Lock down the prefix string now before it’s too late and document it. I see in Go that it’s lowercase ascii, which seems fine except for compound types (like “article-comment”). May be worth looking at allowing a single separator given that many complex projects (and ORMs) can’t avoid them.
The Go implementation has no tests. This is very unit-testable. Add tests goddammit!
For Go, I’d align with Googles UUID implementation, with proper parse functions and an internal byte array instead of strings. Strings are for rendering (and in your case, the prefix). Right now, it looks like the parsing is too permissive, and goes into generation mode if the suffix is empty. And the SplitN+index thing will panic if no underscores, no? Anyway, tests will tell.
As for the actual design decisions, I tried to poke holes but I fold! I think this strikes the sweet spot between the different tradeoffs. Well done!
1. We've now implemented pretty thorough testing: https://github.com/jetpack-io/typeid-go/blob/main/typeid_tes...

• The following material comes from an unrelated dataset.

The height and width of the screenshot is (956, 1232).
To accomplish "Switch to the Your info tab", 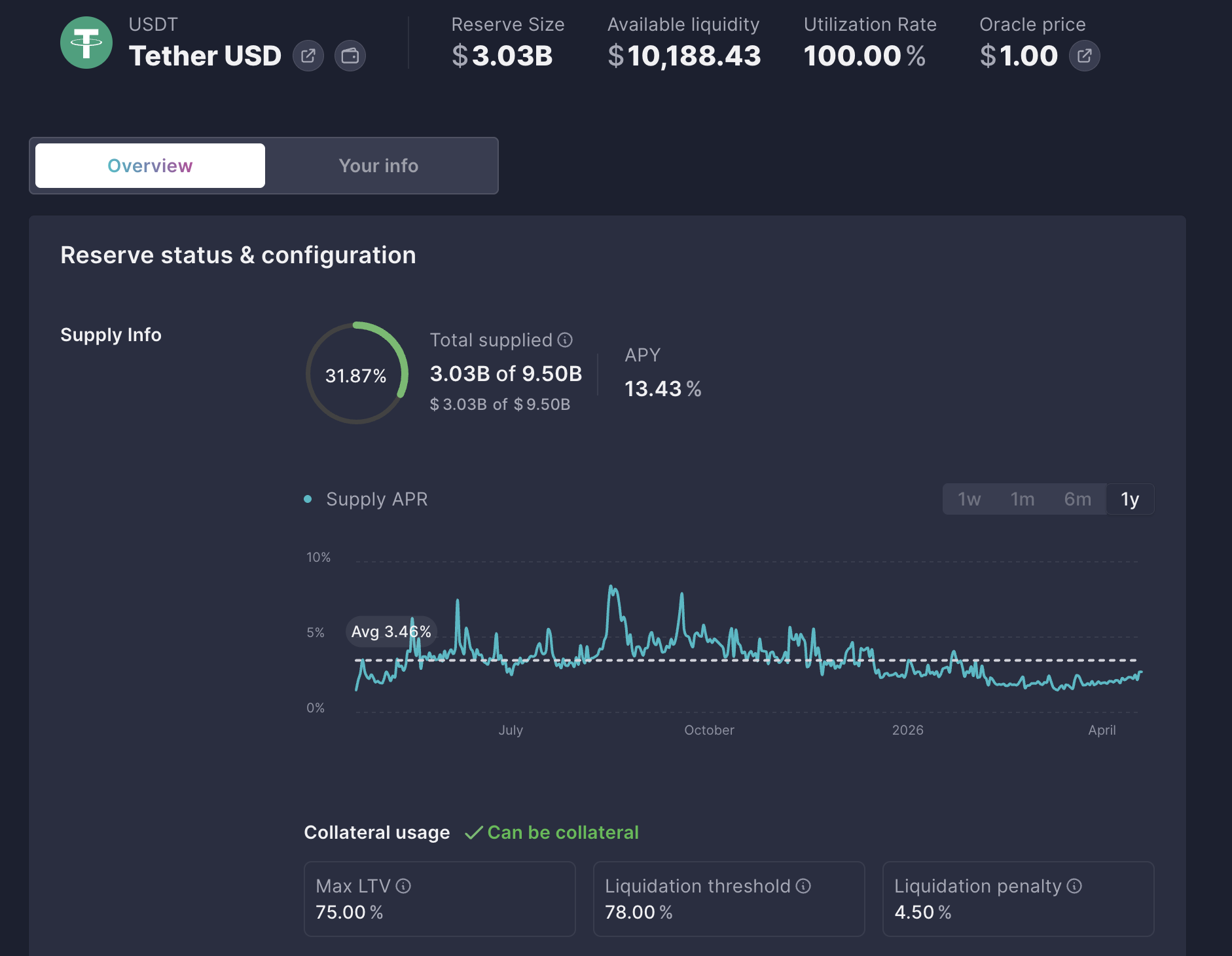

2. I clarified the prefix in the spec
Thanks for the feedback!
There is just a single test. Which only tests the decoding of a single known value. No encoding test.
Go has infrastructure for benchmarking and fuzzing. Use it!
Also, you took code from https://github.com/oklog/ulid/blob/main/ulid.go which has "Copyright 2016 The Oklog Authors" but this is not mentionned in your base32.go.
Thanks for the feedback!
Note that people generally do not type in object identifiers, but they do frequently cut-and-paste them between applications and chat/forum interfaces, forward them by email, search for them in log files. Verbal transmission is rare to non-existent. Under these conditions, pronunciation proves irrelevant, and case-insensitivity becomes an impediment, but consistency and paste/break resilience become necessary.
Base 58 offers a bijective encoding that fits these concerns much more effectively and is more compact to boot. Similarly inspired by Stripe, I've been using type-prefixed base58-encoded UUIDs for object identifiers for some years. user_1BzGURpnHGn6oNru84B3Ri etc.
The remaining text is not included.